AR smart glasses company Rokid has just launched its next consumer product, “Rokid Max.” Shipping isn’t scheduled to start until the end of April, but here’s everything that we know about the glasses so far from a shared press release and user manual.
Like most consumer AR glasses on the market today, Rokid Max is presented exclusively as a virtual screen for mirroring a smartphone. That can mean online content, downloaded movies, games, or any productivity apps. Users can also switch to a “3D mode” for viewing 3D content in an app or WebXR experience.
As viewers, they have some solid specs. The lenses themselves offer a 1080p micro-OLED display for content running at a 120Hz refresh rate. They clock in at a 50-degree field of view (which lands solidly between the two main competitors – Nreal’s Air and Light models). The resulting virtual screen is comparable to a “215-inch boundaryless display from [19 feet] away.”

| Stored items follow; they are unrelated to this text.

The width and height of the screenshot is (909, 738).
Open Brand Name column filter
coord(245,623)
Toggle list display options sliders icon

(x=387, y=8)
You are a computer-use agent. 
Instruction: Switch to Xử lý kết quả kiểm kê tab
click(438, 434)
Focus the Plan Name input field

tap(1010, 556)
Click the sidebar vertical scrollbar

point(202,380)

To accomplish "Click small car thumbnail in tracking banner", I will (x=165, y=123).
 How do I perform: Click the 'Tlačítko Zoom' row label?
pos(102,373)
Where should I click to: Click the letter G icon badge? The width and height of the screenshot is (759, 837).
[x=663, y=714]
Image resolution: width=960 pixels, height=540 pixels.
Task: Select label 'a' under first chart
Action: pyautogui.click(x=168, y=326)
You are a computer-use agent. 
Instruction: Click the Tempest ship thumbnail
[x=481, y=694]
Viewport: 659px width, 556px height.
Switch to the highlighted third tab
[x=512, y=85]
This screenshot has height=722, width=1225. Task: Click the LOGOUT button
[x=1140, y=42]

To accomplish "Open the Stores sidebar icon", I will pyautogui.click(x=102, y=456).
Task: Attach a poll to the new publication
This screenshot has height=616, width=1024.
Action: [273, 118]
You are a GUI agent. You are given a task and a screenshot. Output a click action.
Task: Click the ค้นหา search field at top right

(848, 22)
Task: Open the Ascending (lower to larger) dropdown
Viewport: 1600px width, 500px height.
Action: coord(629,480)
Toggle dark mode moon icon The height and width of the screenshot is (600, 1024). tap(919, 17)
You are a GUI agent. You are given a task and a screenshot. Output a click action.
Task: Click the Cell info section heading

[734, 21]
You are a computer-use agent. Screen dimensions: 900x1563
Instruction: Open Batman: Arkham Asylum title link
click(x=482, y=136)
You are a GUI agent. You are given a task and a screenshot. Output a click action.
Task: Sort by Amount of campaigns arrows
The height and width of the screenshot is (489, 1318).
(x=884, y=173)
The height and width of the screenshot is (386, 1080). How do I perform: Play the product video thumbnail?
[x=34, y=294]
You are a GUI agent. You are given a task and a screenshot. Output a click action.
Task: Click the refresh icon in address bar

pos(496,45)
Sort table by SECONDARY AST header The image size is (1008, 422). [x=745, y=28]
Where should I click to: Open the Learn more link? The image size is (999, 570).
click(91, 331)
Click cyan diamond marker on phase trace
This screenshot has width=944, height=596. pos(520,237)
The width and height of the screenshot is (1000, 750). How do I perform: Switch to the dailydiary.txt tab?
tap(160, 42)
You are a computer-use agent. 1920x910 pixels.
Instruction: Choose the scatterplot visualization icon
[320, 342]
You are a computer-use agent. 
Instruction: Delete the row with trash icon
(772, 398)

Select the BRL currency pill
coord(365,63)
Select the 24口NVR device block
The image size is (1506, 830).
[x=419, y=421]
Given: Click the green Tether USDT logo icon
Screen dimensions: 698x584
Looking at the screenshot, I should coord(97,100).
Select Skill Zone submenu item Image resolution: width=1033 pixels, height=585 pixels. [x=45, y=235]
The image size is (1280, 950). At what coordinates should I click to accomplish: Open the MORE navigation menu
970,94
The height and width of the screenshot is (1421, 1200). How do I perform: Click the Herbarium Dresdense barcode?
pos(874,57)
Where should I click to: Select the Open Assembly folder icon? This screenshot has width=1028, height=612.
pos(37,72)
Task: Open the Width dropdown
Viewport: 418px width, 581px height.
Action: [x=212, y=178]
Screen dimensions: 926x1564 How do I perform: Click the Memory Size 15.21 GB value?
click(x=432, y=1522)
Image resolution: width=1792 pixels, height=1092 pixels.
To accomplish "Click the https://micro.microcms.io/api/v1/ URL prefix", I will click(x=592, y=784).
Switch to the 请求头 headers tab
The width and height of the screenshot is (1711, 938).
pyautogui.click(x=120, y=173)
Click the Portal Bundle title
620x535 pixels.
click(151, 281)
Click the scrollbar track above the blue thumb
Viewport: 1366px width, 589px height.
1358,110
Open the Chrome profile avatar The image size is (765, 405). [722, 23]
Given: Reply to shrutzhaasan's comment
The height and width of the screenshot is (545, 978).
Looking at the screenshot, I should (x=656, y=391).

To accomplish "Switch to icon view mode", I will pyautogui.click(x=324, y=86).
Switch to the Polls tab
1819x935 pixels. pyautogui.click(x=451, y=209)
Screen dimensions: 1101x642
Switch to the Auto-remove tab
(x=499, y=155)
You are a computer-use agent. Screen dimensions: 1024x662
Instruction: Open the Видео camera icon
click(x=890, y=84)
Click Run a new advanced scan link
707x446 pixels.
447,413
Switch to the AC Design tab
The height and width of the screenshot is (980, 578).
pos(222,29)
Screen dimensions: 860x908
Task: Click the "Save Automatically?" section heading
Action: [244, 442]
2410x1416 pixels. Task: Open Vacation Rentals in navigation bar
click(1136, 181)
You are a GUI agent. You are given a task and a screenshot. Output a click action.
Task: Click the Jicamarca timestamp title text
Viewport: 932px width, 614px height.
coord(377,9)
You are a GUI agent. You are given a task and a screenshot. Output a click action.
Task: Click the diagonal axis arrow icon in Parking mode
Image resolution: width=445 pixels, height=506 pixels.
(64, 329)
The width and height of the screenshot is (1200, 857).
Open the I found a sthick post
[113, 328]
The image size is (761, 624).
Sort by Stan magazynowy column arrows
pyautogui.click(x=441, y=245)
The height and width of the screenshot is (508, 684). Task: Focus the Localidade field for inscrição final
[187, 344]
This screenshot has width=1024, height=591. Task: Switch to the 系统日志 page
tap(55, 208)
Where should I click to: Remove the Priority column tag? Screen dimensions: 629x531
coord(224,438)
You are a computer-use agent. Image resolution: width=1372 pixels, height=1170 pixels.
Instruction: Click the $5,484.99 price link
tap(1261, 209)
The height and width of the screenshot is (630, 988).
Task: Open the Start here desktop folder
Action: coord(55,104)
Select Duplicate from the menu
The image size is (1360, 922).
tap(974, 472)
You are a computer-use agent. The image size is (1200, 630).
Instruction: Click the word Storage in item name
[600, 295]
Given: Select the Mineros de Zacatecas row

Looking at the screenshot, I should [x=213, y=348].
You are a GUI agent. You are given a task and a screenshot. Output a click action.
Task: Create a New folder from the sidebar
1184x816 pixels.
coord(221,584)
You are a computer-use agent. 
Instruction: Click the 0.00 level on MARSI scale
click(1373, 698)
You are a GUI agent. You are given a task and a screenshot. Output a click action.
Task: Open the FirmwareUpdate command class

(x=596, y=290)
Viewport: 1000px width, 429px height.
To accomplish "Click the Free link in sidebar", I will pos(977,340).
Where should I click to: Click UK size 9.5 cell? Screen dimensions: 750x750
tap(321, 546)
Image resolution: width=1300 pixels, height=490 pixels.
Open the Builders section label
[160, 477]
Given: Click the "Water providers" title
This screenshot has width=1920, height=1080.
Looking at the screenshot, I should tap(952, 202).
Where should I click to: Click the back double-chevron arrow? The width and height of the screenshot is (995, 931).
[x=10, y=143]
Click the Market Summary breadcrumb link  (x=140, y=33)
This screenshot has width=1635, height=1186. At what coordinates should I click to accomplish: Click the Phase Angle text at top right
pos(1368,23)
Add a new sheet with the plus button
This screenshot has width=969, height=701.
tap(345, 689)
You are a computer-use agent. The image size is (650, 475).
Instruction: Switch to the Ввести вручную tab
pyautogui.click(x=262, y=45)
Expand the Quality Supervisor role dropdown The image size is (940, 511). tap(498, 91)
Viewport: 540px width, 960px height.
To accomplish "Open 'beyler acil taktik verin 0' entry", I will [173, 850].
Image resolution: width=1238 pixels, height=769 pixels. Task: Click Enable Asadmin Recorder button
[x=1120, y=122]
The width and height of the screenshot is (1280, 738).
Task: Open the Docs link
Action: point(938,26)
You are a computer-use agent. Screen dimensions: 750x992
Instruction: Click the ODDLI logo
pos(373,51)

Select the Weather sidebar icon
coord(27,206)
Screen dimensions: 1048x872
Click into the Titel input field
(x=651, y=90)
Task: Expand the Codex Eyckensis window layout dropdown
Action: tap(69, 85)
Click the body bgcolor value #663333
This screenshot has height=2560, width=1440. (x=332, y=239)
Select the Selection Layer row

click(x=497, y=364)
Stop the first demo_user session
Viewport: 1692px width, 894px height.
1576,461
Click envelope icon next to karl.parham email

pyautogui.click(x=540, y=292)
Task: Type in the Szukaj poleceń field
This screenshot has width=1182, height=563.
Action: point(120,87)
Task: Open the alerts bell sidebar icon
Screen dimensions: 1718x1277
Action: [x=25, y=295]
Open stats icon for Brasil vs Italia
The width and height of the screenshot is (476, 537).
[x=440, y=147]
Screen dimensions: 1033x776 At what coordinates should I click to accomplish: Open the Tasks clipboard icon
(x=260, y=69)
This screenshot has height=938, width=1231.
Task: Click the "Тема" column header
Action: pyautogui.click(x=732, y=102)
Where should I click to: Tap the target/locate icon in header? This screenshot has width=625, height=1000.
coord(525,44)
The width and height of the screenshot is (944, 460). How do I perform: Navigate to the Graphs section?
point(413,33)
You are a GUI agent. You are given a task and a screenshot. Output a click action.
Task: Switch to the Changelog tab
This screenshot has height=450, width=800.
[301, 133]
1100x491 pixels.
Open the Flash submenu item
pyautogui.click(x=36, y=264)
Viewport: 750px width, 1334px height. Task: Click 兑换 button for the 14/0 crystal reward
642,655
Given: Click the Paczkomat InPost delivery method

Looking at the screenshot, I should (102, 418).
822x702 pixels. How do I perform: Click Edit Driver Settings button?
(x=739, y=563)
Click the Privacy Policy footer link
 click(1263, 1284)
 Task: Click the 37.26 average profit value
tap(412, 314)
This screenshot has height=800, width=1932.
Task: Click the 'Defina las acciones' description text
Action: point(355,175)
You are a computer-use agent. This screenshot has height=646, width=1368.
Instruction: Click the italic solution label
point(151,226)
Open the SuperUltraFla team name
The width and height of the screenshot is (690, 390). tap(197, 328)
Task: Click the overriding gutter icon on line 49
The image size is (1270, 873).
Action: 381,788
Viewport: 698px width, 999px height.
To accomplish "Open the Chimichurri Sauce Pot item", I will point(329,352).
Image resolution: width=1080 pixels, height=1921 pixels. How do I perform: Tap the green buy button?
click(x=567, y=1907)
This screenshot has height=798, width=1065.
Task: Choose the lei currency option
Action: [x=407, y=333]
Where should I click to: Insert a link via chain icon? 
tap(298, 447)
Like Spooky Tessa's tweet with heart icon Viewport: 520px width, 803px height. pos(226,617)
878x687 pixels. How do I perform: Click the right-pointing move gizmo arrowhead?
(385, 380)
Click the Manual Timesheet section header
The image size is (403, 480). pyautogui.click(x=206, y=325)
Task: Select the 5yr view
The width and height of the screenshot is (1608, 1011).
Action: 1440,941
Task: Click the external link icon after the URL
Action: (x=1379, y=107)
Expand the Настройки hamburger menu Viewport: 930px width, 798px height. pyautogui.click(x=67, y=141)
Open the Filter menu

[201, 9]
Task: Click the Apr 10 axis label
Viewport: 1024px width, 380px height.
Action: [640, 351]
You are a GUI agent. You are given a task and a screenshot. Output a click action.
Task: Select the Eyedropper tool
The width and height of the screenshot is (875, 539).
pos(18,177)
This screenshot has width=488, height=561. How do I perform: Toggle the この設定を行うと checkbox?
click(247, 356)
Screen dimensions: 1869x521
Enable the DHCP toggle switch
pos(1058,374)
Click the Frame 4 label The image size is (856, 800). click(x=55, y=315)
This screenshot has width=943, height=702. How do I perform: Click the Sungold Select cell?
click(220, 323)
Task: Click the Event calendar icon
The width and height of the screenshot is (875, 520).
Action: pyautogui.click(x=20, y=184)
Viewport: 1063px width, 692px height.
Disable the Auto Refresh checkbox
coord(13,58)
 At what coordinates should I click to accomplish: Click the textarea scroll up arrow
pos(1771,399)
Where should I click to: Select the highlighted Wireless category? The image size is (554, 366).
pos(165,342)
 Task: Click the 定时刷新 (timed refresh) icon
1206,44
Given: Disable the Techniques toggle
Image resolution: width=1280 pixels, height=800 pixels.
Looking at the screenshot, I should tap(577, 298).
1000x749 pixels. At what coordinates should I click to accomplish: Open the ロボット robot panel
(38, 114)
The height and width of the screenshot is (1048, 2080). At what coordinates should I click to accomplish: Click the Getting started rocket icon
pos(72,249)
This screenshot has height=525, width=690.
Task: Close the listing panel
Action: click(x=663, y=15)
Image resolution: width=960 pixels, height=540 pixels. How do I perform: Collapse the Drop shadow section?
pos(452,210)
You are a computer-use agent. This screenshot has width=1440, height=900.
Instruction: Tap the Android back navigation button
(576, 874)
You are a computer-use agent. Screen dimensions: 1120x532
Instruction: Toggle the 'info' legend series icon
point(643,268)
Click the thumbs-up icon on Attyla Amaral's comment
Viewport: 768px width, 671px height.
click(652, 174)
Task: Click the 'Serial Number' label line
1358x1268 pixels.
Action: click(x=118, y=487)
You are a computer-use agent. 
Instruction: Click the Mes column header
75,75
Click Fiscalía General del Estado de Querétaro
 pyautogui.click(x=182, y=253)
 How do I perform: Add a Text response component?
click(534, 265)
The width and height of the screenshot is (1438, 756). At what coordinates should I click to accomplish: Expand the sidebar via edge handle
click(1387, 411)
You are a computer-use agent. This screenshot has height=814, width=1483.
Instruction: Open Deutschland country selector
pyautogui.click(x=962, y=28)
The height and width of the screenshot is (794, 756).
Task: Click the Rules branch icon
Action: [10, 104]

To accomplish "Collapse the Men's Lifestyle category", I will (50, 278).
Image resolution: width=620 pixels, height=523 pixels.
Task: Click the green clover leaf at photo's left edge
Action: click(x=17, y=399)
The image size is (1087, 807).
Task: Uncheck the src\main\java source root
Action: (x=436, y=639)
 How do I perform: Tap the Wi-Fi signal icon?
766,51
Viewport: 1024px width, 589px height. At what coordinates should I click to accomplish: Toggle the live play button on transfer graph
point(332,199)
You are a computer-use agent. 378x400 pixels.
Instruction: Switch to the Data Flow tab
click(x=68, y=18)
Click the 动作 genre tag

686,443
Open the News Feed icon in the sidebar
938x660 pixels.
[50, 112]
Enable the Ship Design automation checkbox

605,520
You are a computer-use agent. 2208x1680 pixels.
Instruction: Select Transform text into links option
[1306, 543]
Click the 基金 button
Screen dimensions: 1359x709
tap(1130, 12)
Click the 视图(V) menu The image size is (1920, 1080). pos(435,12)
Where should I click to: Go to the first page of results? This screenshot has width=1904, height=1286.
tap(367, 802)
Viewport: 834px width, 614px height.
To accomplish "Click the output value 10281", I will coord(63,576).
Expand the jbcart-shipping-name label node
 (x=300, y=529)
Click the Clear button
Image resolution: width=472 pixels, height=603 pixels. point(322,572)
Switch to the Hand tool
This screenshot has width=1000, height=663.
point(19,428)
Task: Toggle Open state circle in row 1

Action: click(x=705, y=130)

The glasses also offer manual diopter adjustment via a dial over each lens. According to the release, this can be used by non-glasses-wearing users to sharpen the image, or by those users who normally need prescription lenses. Users will also be able to adjust audio settings which include noise cancellation for maintaining privacy and sound quality, though this option will be available within a couple of months post-delivery.
The total hardware itself is no wider than a pair of glasses and just under three-quarters of an inch thick, though it’s unclear whether that includes an optional nose pad and a “blackout cover” for over the lenses. They weigh in at less than a fifth of a pound. The glasses do fold, and come with a carrying case.
As the glasses do not have their own onboard battery, they do require a hard connection to the streaming device, similar to other consumer AR glasses. Rokid Max will be available for preorder from the manufacturer starting today, for $439. During the presales period, which runs until April 30, there’s a $20 discount with the code “ROKIDPRESS20OFF”.
How Does Rokid Max Square Up?
Rokid Max is an interesting product. The glasses have their biggest competitor in Nreal Air, so we can hold them up to each other to understand Rokid’s position in the market.
Nreal Light has a few things going for it. First, it’s slightly cheaper. Second, it can connect to gaming consoles and laptops as well as mobile phones. Nreal Air also has a limited but promising 3DoF AR input system. Something like that might be true of Rokid as well, but none of the materials shared with ARPost mention it.
Rokid Max hits back in a couple of key areas. It has a slightly larger field of view, which is a pretty big deal when comparing what are essentially media viewers. Further, Rokid has a lot of cool modular components.
Manual diopter controls are a big deal, particularly for people that need glasses. Nreal offers corrective lenses for their glasses, but it’s a paid accessory so if you need glasses, Nreal’s lead in the price category disappears immediately. The removable nose pad is also a cool option.
Finally, the blackout cover is a really cool play, particularly for productivity. AR glasses tend to be “sunnies” because blocking light from the outside improves immersion and viewing comfort and quality. In entertainment applications, there aren’t really any drawbacks to that, but in productivity settings, it can make it harder for you to see your environment as well as the display.
There’s one potential concern I have about this. Darkening the environment also means that the display doesn’t have to run as bright, which saves battery and reduces heat. If the light blocker is optional, that may mean that the display is working harder than it has to, which could have negative effects on the battery life and some other elements.
We’ve Got Our Eyes On You
We wish Rokid Max the best. We have to. We’re still so early on in the field of consumer AR glasses that every new entry is a winner. But, more than that, while there are some things that we could ask of Rokid, the glasses introduce a lot of killer innovations that certainly set it apart.